*** Opening SOURCE TEXT ***

Article by ForexTime
Sterling was back in fashion on Tuesday, with the GBPUSD lurching towards 1.2675 following Theresa May’s unexpected announcement that there will be a snap general election on 8 June. This bombshell development has offered Sterling a solid boost, with markets now evaluating what impact this may have on the Brexit negotiations. The fact that May stated that she wants an election to ensure strong leadership that will deliver on Brexit may quell some related jitters in the short term.
While short-term bulls may reign as a result of this fresh development, longer-term bears could exploit the potential political uncertainty to drag Sterling lower. A very strong likelihood remains that Sterling sensitivity will intensify moving forward, with a vote in parliament on Wednesday to decide whether or not the election will take place acting as the first test.
From a technical standpoint, the GBPUSD is bullish on the daily charts. The upside momentum could propel prices towards the 1.2775 resistance level.
Trump rally put to the test
Get our Weekly Commitment of Traders Report: - See where the biggest traders (Hedge Funds and Commercial Hedgers) are positioned in the futures markets on a weekly basis.

*** Closing SOURCE TEXT ***
*** Opening SUPPLIED MATERIAL ***

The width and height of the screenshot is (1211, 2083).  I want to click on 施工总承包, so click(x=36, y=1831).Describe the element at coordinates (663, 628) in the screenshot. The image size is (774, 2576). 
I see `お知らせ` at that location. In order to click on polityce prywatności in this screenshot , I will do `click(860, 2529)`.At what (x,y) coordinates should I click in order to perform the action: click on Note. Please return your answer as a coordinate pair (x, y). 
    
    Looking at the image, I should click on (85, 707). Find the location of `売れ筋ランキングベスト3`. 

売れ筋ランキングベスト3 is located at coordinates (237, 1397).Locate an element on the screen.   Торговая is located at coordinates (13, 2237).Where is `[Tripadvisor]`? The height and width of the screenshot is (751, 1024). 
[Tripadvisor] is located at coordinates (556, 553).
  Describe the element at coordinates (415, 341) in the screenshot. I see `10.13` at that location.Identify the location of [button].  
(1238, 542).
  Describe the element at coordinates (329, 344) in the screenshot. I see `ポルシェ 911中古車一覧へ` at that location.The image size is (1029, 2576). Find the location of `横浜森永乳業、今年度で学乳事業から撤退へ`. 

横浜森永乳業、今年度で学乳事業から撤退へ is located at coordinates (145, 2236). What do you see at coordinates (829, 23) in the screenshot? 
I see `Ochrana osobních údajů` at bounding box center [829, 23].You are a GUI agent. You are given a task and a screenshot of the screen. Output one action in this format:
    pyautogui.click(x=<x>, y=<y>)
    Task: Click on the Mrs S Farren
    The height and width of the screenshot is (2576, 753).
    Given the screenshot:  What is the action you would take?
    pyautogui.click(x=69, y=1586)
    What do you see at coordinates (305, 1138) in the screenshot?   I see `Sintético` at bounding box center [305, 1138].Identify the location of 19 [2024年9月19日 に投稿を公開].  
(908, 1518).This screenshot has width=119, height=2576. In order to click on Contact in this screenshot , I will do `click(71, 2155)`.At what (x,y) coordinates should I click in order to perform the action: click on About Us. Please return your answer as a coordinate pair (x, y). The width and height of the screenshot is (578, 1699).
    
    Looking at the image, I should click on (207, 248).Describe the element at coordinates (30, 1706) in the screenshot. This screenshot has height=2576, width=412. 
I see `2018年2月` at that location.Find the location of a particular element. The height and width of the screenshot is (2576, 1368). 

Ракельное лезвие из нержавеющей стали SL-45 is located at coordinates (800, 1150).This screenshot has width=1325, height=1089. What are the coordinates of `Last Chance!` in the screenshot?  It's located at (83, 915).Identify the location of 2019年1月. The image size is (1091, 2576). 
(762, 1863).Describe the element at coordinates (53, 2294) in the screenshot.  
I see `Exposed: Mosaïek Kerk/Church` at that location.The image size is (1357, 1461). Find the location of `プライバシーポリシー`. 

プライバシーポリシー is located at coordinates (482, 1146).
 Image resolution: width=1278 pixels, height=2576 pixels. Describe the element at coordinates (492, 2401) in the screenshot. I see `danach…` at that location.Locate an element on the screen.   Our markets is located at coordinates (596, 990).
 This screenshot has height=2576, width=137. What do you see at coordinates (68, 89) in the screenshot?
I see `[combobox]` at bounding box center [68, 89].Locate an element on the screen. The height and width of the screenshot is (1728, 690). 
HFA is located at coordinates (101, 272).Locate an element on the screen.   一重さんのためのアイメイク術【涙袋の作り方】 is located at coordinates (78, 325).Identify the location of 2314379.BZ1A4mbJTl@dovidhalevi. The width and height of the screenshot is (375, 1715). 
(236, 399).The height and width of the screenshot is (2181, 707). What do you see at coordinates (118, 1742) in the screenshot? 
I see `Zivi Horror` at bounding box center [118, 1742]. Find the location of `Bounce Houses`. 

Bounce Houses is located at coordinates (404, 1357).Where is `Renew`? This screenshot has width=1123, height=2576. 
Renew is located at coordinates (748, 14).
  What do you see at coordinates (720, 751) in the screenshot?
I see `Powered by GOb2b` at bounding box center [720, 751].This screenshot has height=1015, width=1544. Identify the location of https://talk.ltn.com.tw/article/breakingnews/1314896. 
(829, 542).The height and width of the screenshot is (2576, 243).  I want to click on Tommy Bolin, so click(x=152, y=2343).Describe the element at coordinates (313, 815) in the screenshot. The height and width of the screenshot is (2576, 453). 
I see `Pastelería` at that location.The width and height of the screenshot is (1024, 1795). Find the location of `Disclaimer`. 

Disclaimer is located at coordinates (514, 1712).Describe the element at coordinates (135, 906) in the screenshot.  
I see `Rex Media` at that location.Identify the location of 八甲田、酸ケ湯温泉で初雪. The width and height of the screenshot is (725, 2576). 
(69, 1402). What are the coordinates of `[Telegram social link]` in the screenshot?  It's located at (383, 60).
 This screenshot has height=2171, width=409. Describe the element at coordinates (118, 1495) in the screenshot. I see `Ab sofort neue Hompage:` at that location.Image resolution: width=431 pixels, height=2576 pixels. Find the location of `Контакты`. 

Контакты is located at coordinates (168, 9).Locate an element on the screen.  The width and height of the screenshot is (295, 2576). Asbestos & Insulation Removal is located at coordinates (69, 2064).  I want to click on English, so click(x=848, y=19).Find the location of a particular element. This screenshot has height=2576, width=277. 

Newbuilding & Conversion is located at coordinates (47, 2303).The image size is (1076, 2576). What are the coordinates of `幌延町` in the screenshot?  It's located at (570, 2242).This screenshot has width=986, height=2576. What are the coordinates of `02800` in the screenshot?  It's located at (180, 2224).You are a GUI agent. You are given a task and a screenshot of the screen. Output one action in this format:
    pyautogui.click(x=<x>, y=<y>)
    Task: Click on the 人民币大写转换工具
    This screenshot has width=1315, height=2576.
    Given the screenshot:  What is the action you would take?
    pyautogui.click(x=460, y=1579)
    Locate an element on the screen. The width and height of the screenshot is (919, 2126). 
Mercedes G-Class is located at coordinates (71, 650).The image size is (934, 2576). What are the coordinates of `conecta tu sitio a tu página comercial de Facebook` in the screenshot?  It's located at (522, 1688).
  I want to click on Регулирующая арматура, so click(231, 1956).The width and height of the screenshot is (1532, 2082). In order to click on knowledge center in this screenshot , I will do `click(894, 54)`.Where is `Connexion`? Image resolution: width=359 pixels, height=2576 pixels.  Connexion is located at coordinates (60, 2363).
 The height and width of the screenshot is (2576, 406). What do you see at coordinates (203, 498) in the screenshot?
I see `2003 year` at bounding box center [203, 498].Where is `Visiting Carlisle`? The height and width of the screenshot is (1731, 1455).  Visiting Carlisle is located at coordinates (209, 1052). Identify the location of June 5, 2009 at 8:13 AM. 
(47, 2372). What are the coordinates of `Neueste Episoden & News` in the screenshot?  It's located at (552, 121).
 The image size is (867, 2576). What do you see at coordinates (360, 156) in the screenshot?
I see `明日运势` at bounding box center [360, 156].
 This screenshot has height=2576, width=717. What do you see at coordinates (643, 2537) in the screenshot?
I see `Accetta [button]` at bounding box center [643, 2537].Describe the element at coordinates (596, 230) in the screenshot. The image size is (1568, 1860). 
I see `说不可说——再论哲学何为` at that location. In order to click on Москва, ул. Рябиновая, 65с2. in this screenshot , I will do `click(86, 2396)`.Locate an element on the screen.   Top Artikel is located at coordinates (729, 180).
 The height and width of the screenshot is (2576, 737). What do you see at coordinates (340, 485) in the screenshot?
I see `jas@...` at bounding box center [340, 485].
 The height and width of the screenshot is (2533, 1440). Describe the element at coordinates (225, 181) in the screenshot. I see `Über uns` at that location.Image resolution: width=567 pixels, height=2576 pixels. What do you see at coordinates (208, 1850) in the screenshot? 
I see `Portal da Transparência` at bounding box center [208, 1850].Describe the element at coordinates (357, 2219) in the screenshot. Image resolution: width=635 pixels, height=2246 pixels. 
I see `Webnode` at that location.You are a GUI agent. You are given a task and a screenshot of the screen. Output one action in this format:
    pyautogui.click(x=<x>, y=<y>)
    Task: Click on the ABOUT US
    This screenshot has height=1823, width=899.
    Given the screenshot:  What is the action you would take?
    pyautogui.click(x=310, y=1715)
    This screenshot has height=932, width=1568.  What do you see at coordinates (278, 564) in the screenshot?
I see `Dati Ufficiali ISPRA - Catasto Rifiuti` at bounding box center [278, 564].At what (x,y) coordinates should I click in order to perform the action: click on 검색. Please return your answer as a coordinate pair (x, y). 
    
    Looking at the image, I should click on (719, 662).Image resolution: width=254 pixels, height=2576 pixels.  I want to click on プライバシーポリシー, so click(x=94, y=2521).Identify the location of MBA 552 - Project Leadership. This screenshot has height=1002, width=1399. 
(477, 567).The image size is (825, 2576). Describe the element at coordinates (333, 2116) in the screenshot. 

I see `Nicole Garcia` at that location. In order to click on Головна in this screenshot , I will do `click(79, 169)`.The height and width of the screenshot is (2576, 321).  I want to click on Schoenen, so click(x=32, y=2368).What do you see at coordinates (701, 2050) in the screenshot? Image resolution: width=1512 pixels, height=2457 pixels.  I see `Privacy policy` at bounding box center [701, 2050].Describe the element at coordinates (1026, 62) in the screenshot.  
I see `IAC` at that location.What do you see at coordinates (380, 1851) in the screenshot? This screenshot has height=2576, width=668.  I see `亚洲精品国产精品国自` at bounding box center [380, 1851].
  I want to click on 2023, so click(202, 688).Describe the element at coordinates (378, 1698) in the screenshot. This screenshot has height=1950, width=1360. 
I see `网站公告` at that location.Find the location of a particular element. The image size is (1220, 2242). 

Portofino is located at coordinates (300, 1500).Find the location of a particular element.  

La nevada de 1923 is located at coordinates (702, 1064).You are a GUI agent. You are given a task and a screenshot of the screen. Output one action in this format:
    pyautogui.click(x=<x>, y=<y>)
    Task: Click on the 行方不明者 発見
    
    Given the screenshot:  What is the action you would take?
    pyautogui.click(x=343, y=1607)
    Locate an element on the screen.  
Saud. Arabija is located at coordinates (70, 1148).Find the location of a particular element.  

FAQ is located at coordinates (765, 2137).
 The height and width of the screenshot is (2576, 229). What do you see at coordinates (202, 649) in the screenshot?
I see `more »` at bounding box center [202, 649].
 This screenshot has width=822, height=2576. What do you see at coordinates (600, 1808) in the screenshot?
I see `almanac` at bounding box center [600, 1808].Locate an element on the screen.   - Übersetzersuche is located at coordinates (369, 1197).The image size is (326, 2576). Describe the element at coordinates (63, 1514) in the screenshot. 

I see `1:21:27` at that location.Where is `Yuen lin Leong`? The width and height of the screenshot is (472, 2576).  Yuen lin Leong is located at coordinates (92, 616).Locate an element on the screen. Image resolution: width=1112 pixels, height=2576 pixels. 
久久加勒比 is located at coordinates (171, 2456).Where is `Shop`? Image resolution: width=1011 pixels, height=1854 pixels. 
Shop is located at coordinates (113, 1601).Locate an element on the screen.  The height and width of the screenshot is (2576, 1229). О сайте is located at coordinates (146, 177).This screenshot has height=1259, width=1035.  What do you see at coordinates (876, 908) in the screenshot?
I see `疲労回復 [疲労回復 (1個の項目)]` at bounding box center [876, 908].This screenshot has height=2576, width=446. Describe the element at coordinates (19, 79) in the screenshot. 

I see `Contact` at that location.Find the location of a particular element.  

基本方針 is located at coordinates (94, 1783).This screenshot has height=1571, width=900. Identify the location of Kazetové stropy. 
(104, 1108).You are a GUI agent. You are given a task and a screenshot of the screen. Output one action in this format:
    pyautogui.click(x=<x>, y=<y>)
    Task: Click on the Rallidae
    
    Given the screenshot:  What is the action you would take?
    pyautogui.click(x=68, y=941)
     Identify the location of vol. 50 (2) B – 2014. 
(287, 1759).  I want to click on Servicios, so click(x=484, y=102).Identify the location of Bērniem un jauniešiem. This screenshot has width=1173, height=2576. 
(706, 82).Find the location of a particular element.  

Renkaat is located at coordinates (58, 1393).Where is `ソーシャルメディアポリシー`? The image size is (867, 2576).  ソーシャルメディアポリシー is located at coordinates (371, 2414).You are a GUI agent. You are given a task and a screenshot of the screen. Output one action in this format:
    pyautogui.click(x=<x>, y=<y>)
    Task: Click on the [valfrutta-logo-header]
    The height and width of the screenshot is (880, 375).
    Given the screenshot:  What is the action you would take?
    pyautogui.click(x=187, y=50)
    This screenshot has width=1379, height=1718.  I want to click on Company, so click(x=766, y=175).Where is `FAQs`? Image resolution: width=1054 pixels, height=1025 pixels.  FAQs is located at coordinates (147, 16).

*** Closing SUPPLIED MATERIAL ***

# QUESTIONS ON THE MATERIAL:
(a) Copy everything in the Sterling article from "Trump rally put" down to "a weekly basis.".
(b) According to the Sterling article, why might Theresa May's snap election announcement calm some Brexit-related jitters in the short term?

# SOLUTIONS IN ORDER:
(a)
Trump rally put to the test
Get our Weekly Commitment of Traders Report: - See where the biggest traders (Hedge Funds and Commercial Hedgers) are positioned in the futures markets on a weekly basis.

(b) May said she wants the election to ensure strong leadership that will deliver on Brexit. The article says this statement may quell some related jitters in the short term.